(Brad Kirkpatrick, Director of Retail Operations, Eggleston Services)

By Jeff Maisey

Many people during the holiday season contribute to people and organizations in need. Most also decorate their homes with festive Christmas trees and wreaths, and look forward to cooking for family and friends, using the freshest of seasonal vegetables like squash, collards and sweet potatoes. 

One way to wrap this charitable experience into one effort is to pop over to the Eggleston Garden Center in the Riverview section of Norfolk, where you’ll find everything from trees and flowers to fresh produce grown by Eggleston staff and volunteers at its urban farm a few blocks away. 

Eggleston, you should know, is no ordinary commercial garden center. 

Eggleston is a non-profit organization that helps individuals with disabilities gain independence, confidence, and increased feelings of self-worth through on-the-job training and stable, rewarding work opportunities either within our programs or out in the community.

When Eggleston opened in 1955 as the Tidewater Vocational Center, the non-profit served just seven individuals with disabilities. Now it helps close to 1,000 people a year. In addition to work programs, Eggleston also cares for individuals through its residential and day services programs. These programs operate in every city in Hampton Roads and serve folks within various areas of focus from Brain Injury Services to Senior Care – and from In-Home Supports to Group Homes. No matter the need, caregivers meet an individual where they are in their continuum of care and help them live fulfilling and happy lives.

Today, Eggleston operates close to a $30 million annual budget within 33 programs and across 22 locations, and its services are expanding each year.

I recently caught up with Brad Kirkpatrick, Director of Retail Operations at Eggleston Services, to learn more.

 

What can you share regarding how the Eggleston urban farm and your retail location work?

The urban farm grows vegetables over on 26th and Church Street. We harvest those vegetables and we go to farmers markets around town. We go to a farmers market on Hampton Boulevard, Village Days across the street at Lafayette Park, the O’Connor Brewing market on Sunday afternoons, and there are a couple of pop-up markets around town. That’s in addition to what we sell at the Garden Center. 

 

By selling produce at local farm markets you are also raising awareness for Eggleston. Is this part of your mission?

All the work being done at the markets is by volunteers — about 90 of them. They help us plant, harvest, water, and even help us design some of the things at the urban farm.

 

How do you maintain a steady flow of product during all four seasons?

The urban farm grows crops year-round.
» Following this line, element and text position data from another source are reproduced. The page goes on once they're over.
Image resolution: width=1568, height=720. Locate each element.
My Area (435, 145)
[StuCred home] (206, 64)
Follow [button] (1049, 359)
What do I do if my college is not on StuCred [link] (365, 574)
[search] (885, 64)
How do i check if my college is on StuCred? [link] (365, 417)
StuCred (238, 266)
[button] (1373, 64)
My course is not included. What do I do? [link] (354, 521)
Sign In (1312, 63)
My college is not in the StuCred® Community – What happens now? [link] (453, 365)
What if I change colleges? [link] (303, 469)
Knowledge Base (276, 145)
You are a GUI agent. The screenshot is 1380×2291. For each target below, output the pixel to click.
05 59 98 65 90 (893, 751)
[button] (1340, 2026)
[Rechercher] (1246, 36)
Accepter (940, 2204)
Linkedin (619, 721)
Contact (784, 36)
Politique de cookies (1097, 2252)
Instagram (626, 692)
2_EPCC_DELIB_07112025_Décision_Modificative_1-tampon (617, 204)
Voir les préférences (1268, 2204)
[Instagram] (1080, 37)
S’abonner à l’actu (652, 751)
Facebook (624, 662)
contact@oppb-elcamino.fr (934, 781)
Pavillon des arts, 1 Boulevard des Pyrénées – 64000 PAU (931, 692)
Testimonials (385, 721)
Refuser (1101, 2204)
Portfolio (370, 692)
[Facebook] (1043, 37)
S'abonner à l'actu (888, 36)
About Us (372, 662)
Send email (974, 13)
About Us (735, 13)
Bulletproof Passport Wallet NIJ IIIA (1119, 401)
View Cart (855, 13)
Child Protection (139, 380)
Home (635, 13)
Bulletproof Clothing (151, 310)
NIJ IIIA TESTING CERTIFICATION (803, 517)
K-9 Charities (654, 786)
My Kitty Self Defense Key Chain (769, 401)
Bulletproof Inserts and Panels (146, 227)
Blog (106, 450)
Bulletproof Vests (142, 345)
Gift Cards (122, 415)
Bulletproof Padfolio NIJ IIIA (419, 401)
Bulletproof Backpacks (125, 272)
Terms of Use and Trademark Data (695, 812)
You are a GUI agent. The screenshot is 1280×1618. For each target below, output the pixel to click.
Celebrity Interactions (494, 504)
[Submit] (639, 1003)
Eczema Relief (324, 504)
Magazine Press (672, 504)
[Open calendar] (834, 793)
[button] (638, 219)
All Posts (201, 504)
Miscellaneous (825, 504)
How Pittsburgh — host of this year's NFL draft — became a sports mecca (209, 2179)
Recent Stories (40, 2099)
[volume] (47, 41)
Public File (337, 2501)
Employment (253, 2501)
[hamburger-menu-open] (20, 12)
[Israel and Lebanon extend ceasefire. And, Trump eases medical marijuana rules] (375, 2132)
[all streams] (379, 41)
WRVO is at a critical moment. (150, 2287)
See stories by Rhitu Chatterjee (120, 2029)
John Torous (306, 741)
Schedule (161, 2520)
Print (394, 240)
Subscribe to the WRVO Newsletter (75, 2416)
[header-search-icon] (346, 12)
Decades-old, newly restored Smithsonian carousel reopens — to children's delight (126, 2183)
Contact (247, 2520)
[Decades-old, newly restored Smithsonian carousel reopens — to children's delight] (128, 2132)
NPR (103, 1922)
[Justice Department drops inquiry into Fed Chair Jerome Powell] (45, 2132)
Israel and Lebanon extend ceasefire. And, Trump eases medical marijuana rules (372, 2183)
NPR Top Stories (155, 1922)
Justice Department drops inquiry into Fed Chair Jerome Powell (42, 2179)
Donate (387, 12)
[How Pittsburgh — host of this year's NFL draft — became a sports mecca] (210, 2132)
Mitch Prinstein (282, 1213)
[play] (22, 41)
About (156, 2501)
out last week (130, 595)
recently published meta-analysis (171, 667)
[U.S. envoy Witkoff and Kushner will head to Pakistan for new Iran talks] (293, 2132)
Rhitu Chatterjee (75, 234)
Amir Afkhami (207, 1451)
Right now we’re doing all the fall and winter crops: lettuces, cabbage, turnips, radishes, peppers, okra, carrots. Everything there is ready to eat. 

We do not grow pumpkins. 

This January will plan for spring crop. We’ll be getting tomatoes, more lettuces, and a lot of other things. We generally have 15 or 16 different varieties growing at once.

 

What can people expect during the holiday season?

The main thrust here at the Eggleston Garden Center is flowers, shrubbery, and all that kind of stuff. In late fall, we have pansies galore. Then, of course, come November 20th we will be getting about 680 Christmas trees. All different sizes; everything from 3-feet-tall to 14-feet-tall. All Douglas firs. 

This garden center is very popular with people in the Ghent area. We’re probably the number one seller of Christmas trees that’s not a major brand store. 

Last year, we sold out of our Christmas trees by December 10. 

 

There seem to be fewer Christmas tree lots in the region than in the past. Have you noticed that as well?

There’s actually an explanation for that. It takes about 10 years for that Christmas tree that you stick in your living room to grow.

Ten years ago we had this thing called the Great Recession. A lot of people were hurtin’ and Christmas tree sales dropped like a rock. A lot of people just went out and got an artificial tree so they could save money year after year. 

So Christmas tree farms shrank and disappeared. 

About two years after that the economy stared recovering and the Christmas tree farms started replanting. 

So next year, in 2020, you’re going to see a lot more Christmas trees for sale and a lot more lots. It’s been an interesting turn. 

 

Whether Christmas trees, vegetables or flowers for the yard, people should purchase these items from Eggleston because the money goes to a goo cause, right?

Absolutely. 

Eggleston Services, Garden Center, Urban Farm, and our landscaping department — all the proceeds from these go towards the mission of helping individuals with mental disabilities. We help over 1,000 people every day learn vocational skills so as to thrive in a work environment. That is our primary goal.

Even people who are severely disabled are provided training for vocational skills and given an opportunity to do things for us here at the Garden Center. We have people who help us pot and clean plants, trim bushes…and we have two greenhouses. 

These people are employed. They’re making a wage and they are excited about the work they do.